C’est pour­quoi le titre de la thèse est « la com­mu­ni­ca­tion du bien chez Spinoza », et non pas, « la notion de com­mu­ni­ca­tion chez Spinoza ». J’entends la com­mu­ni­ca­tion non pas comme une notion que défi­nit Spinoza, mais comme la manière dont Spinoza traite toutes les ques­tions. En outre, l’objet est pré­ci­sé­ment la com­mu­ni­ca­tion du bien, afin d’intro­duire dans le titre ce qui fait pro­blème : l’usage par le phi­lo­so­phe d’un lan­gage qu’il emprunte au commun tout en le sachant ina­dé­quat.

L’enjeu prin­ci­pal de ce tra­vail est de faire appa­raî­tre une pensée de l’alté­rité au sein d’un sys­tème réputé pour son monisme onto­lo­gi­que et intel­lec­tuel. L’élément déci­sif, c’est une pensée appa­rem­ment étrangère au spi­no­zisme, à savoir le carac­tère sim­ple­ment pos­si­ble du bien commun, sa com­mu­ni­ca­bi­lité. Possibilité n’est pas simple hypo­thèse : éventualité pour ceux à qui elle s’adresse, elle est une néces­sité pour ceux qui la conçoi­vent, l’objet même du désir phi­lo­so­phi­que, c’est-à-dire la puis­sance de la pensée en tant qu’elle se déter­mine par une autre pensée, et ainsi à l’infini. La pensée de la pensée de l’autre ouvre ainsi le pos­si­ble sur la puis­sance. De là aussi la méthode conjec­tu­rale que j’ai à mon tour mise en œuvre pour abor­der les textes, afin d’extra­po­ler à partir de quel­ques indi­ces, ce que pou­vait penser Spinoza, ou ce qu’il nous permet de penser. Si la fécondité d’une telle méthode repose d’abord sur l’inté­rêt intrin­sè­que des pro­blè­mes sou­le­vés, en tant qu’elle élabore des répon­ses conjec­tu­ra­les, elle reste néces­sai­re­ment, comme le disent les Épicuriens, « en attente de confir­ma­tion », c’est-à-dire sus­cep­ti­ble d’être pro­lon­gée, infir­mée ou encore, inter­pré­tée de tra­vers.

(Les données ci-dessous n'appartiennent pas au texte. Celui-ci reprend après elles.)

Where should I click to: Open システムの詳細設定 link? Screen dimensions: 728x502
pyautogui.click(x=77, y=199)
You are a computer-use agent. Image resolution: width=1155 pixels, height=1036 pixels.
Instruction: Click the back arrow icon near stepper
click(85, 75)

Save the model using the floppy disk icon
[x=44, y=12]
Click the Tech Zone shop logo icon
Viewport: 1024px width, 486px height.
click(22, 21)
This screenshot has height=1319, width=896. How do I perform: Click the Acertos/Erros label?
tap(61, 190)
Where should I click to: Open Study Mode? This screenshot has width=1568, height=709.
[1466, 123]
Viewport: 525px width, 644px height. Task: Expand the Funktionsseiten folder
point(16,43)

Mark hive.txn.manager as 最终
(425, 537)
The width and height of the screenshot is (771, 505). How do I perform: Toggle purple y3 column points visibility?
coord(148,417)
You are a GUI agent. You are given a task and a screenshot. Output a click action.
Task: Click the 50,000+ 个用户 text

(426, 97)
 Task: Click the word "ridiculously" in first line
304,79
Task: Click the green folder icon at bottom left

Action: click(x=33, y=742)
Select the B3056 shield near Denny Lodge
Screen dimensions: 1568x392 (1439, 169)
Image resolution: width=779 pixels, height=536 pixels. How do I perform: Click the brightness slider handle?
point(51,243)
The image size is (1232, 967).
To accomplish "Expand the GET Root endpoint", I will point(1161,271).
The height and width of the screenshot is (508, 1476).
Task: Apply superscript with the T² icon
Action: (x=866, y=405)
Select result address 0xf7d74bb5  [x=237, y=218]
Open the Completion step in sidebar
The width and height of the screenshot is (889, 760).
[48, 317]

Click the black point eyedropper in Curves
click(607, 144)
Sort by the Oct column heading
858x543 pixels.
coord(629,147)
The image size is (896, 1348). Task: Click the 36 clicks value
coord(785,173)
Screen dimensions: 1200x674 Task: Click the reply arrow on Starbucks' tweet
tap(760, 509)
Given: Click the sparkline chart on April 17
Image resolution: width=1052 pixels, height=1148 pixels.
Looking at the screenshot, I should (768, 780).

Comme le dit un pas­sage du Traité poli­ti­que qui m’a paru emblé­ma­ti­que de la manière spi­no­ziste, les esprits humains ne peu­vent tout décou­vrir d’un coup, et seul leur aigui­se­ment mutuel peut par­ve­nir aux solu­tions « que tous approu­vent et aux­quel­les per­sonne n’avait pensé aupa­ra­vant », confor­mé­ment à la nature du gau­dium. C’est pour­quoi je suis heu­reux de pou­voir aujourd’hui pro­po­ser celles-ci à la dis­cus­sion.